Is altruism really a byproduct of symbiosis?  It is hard to imagine altruism wouldn’t be naturally selected as an aid to survival which then should have rid the human population of its opposite for the good of the whole.  You say altruism is in danger but shouldn’t all creatures be naturally selected towards what is best?  Does it mean there is no intrinsic value in evolving?

Altruism and symbiosis are separate concepts: altruism occurs within species, symbiosis occurs between species. Natural selection favors individuals who are successful at reproducing. This can occur either from violence or from altruism. Evolution has given us both choices. I think altruism is in danger not because of evolution per se but because many humans are abandoning the altruistic conventions we inherited from our ancestors.
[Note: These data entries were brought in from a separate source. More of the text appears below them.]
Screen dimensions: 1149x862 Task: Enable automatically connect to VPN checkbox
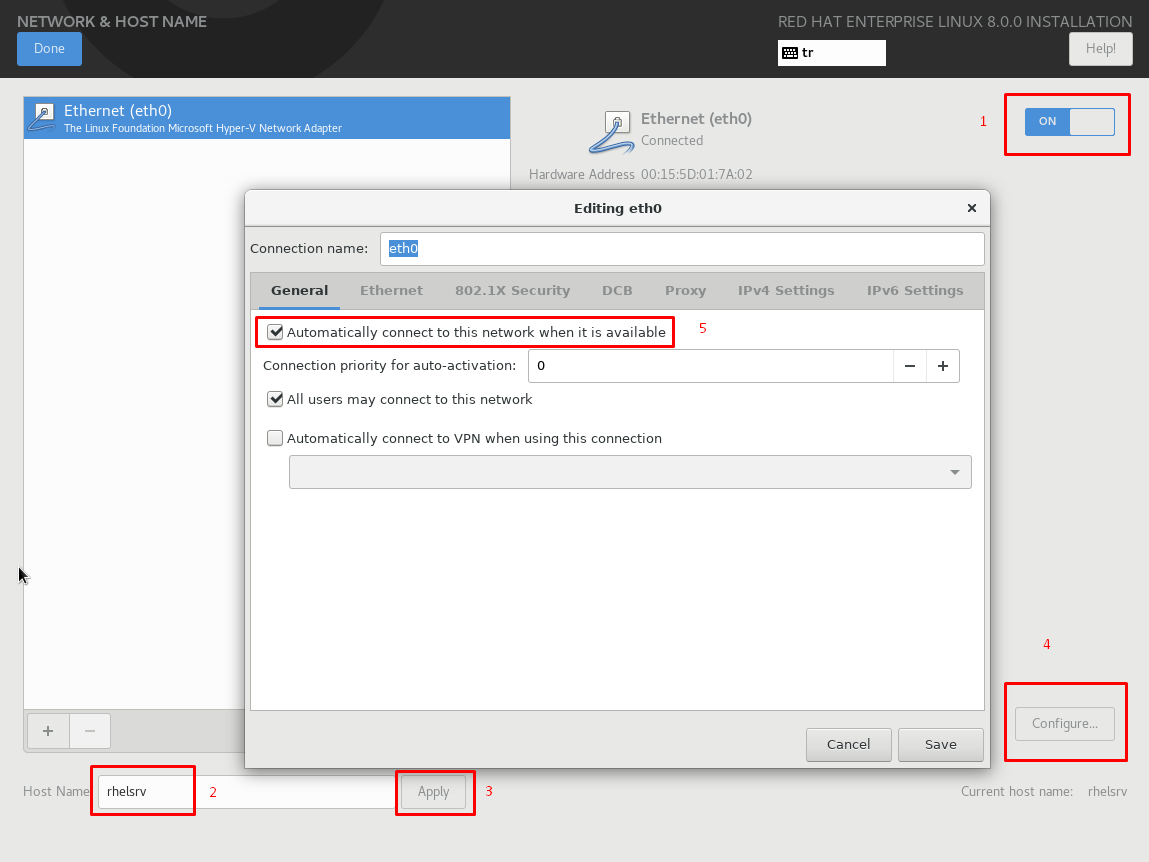click(x=275, y=438)
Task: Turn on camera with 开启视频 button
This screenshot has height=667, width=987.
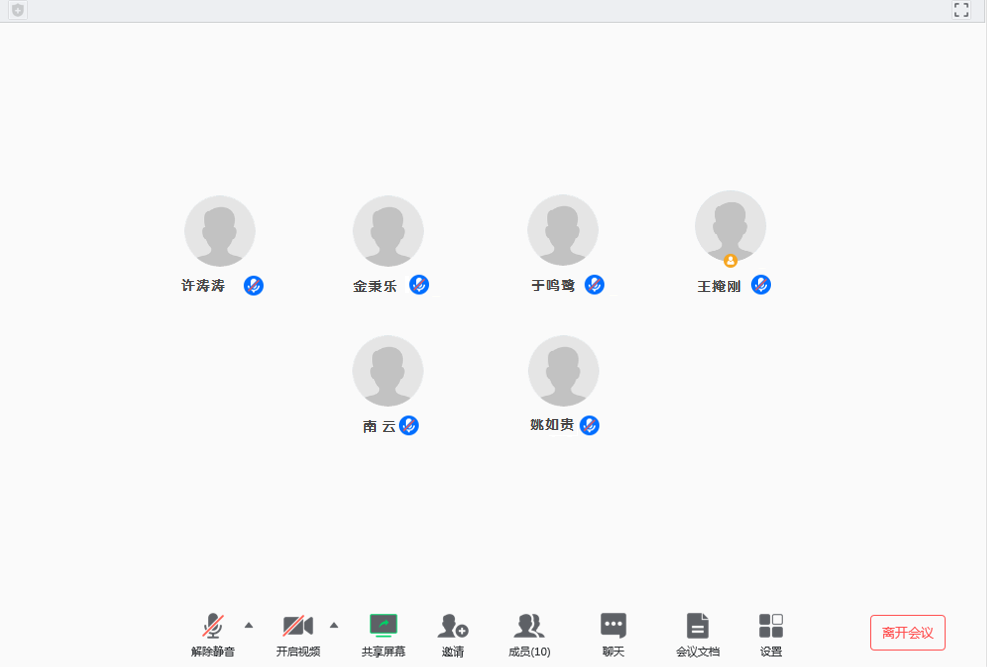Action: point(298,627)
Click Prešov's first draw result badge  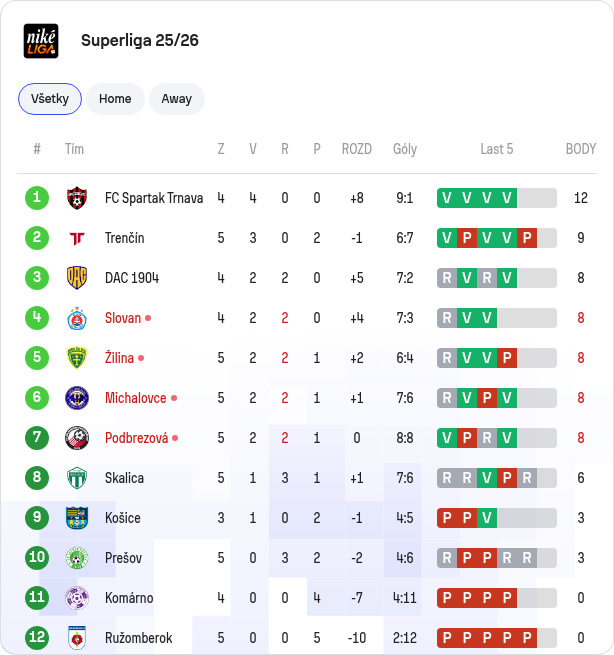(x=447, y=558)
Altruistic feelings have a genetic basis but altruistic behavior patterns must be learned.

If there is no singular reason for evolution and it means that perfection does not exist or simply that with constant change there is no reason for it, no goal, then evolution becomes a kind of an inevitable flow without positive value – just movement?  Could this be true?

It is true that evolution has no goal. Humans, uniquely among species (as far as we know) have the ability to recognize what is good and to choose to build societies that are good. Biological evolution cannot do this; only social evolution, led by the choices of individuals, can do this.

You put forth the transmittal of ideas “memes” as an example of cultural evolution and that ideas evolve the same as all organisms.  The ones that survive are not necessarily the best but the ones that most resonate with a larger audience.  This describes a pattern true in organisms, man and man made things – does it mean that we’ll always be in one aspect or another in the same muddle of forces?

We will always have a muddle of memes in our cultural smorgasbord. It is up to us to choose which ones we transmit.

As for memes, shouldn’t there be something else after all this time that has the same scope, width and depth as religion?  Some other idea that is so integrated into the population that it is a constant source of perhaps not battle but maybe “peace”?  Could it be in our future?

There is a biological basis for religious feelings but religious doctrines are memes. We will always have religious feelings, but we can and should choose memes that allow our religious feelings to pour into peace rather than destruction.